Stored items:
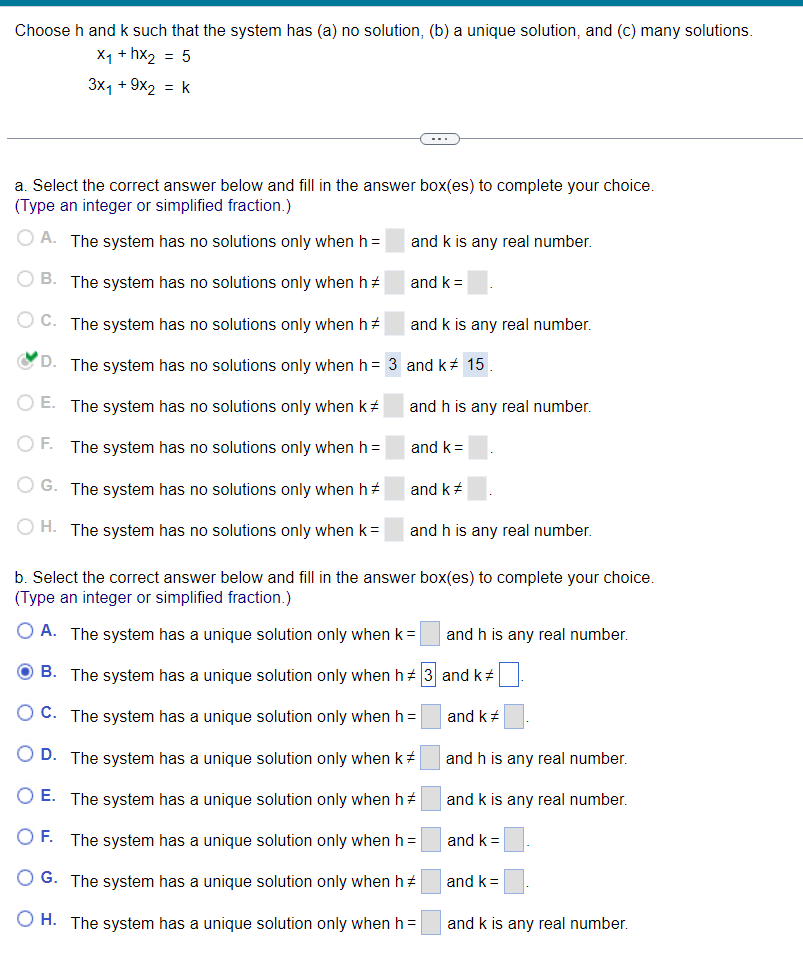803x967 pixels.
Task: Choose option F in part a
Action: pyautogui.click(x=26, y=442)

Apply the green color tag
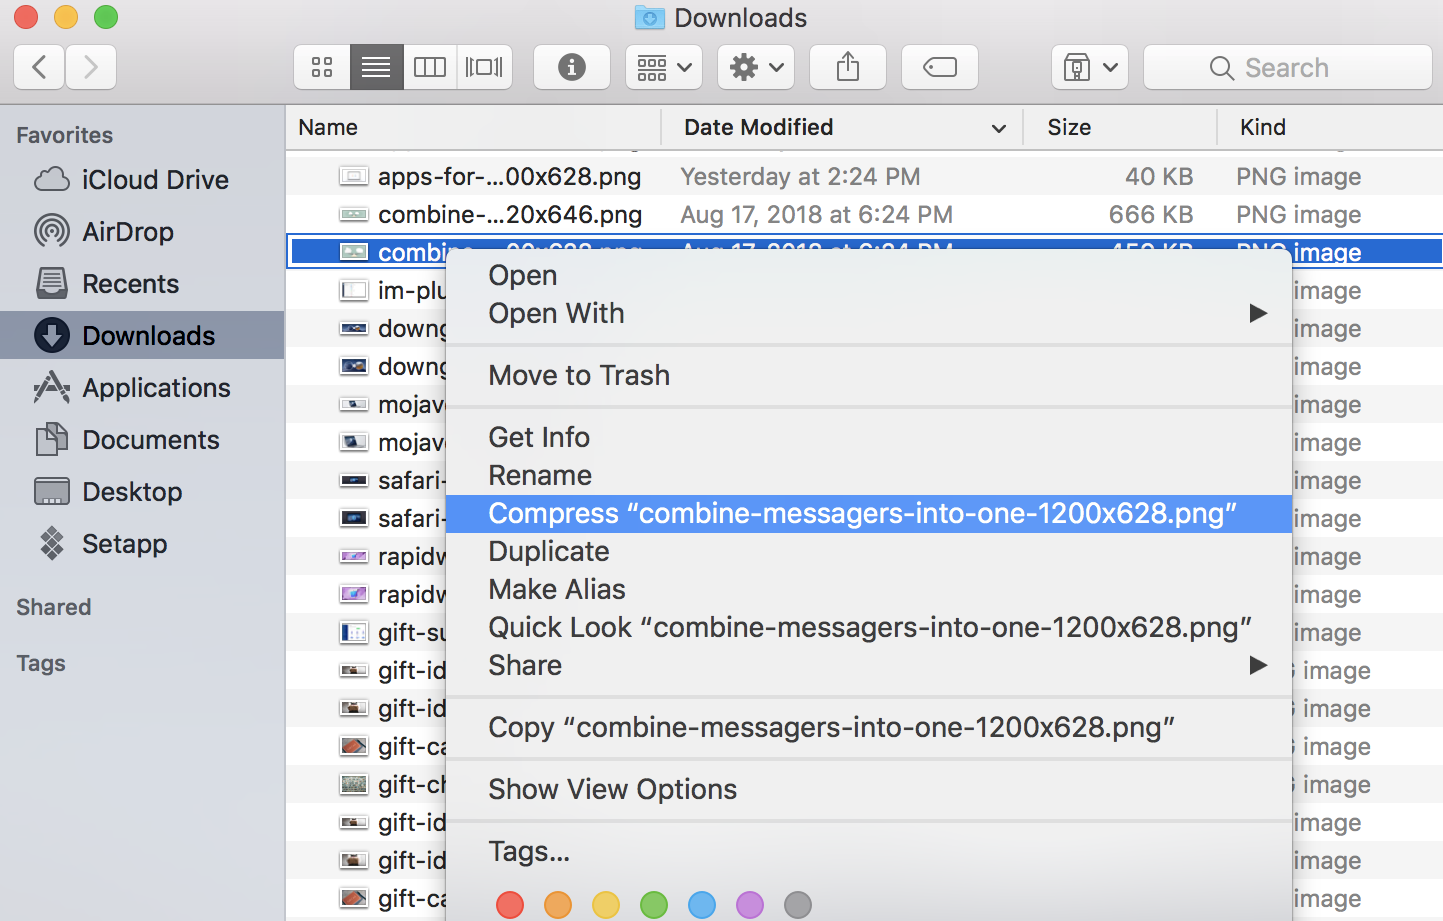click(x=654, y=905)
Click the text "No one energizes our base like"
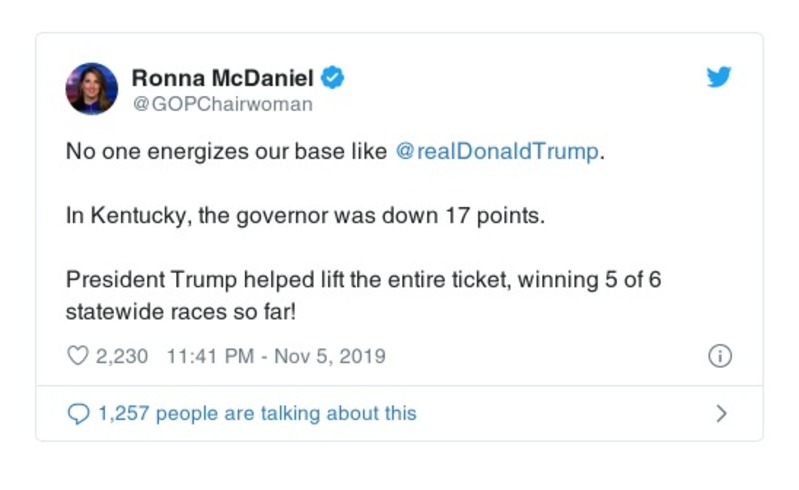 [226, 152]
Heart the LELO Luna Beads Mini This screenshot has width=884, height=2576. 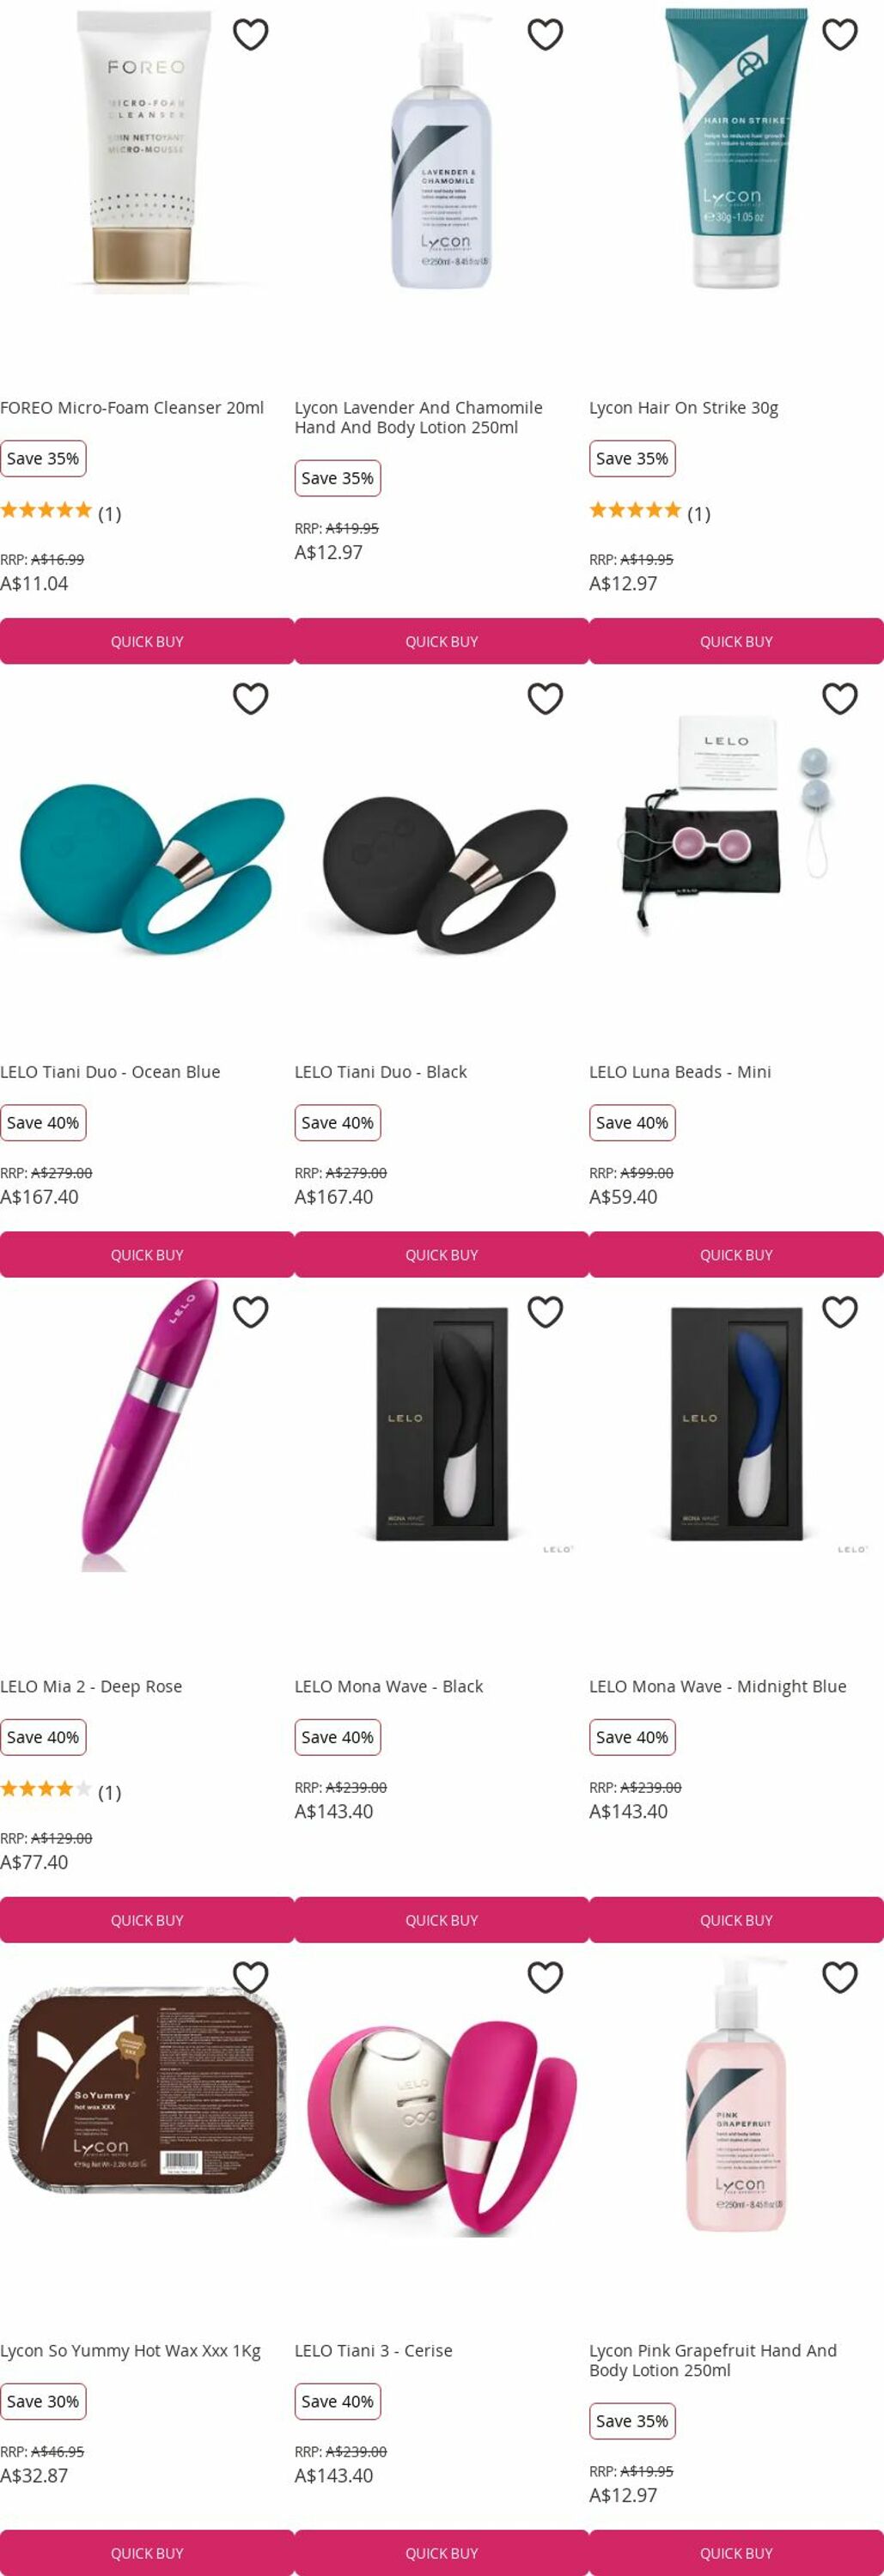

Requirement |
Return only the lines from the line containing "Click the text" through the last line of the records above, both ends included, exactly as written, leaving pictures out.

Result of the exercise |
Click the text "No one energizes our base like"
 [226, 152]
Heart the LELO Luna Beads Mini This screenshot has width=884, height=2576. 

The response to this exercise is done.